The primary efficacy analysis demonstrated that 60% of patients treated with paricalcitol injection and 21% of placebo-treated patients achieved two consecutive greater than or equal to 30% reductions from baseline in intact PTH.
Paricalcitol Injection is a clear, colorless solution available in trays of 25 vials as follows:
|NDC No.||Total Strength per Total Volume||Total Vial Volume and Vial Type|
|NDC 0409-1007-01||2 mcg/mL||1 mL multiple-dose vials|
|NDC 0409-1008-01||5 mcg/mL||1 mL multiple-dose vials|
|NDC 0409-1008-02||10 mcg/2 mL|
|2 mL multiple-dose vials|
Advise patients to contact a health care provider if they develop symptoms of elevated calcium (e.g. feeling tired, difficulty thinking clearly, loss of appetite, nausea, vomiting, constipation, increased thirst, increased urination, and weight loss) [see Warnings and Precautions (5.1)].
Inform patients that they will need routine monitoring of laboratory parameters such as calcium, phosphorus, and intact PTH while receiving Paricalcitol Injection. Inform patients that more frequent monitoring is necessary during the initiation of therapy, following dose changes or when potentially interacting medications are started or discontinued [see Dosage and Administration (2), Drug Interactions (7)].

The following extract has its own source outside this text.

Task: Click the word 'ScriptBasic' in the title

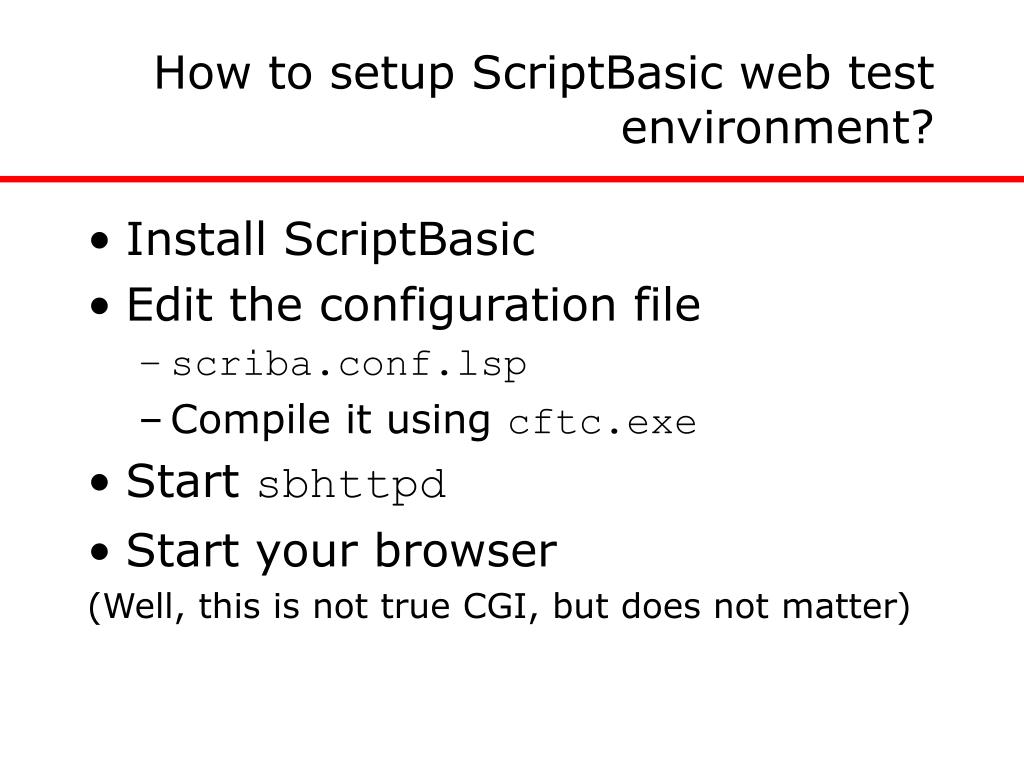Action: coord(597,74)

Advise patients to inform their physician of all medications, including prescription and nonprescription drugs, and supplements they are taking. Advise patients to also inform their physician that they are receiving Paricalcitol Injection if a new medication is prescribed [see Drug Interactions (7)].
Advise patients to adhere to instructions regarding diet and phosphorus restriction [see Warnings and Precautions (5.1)].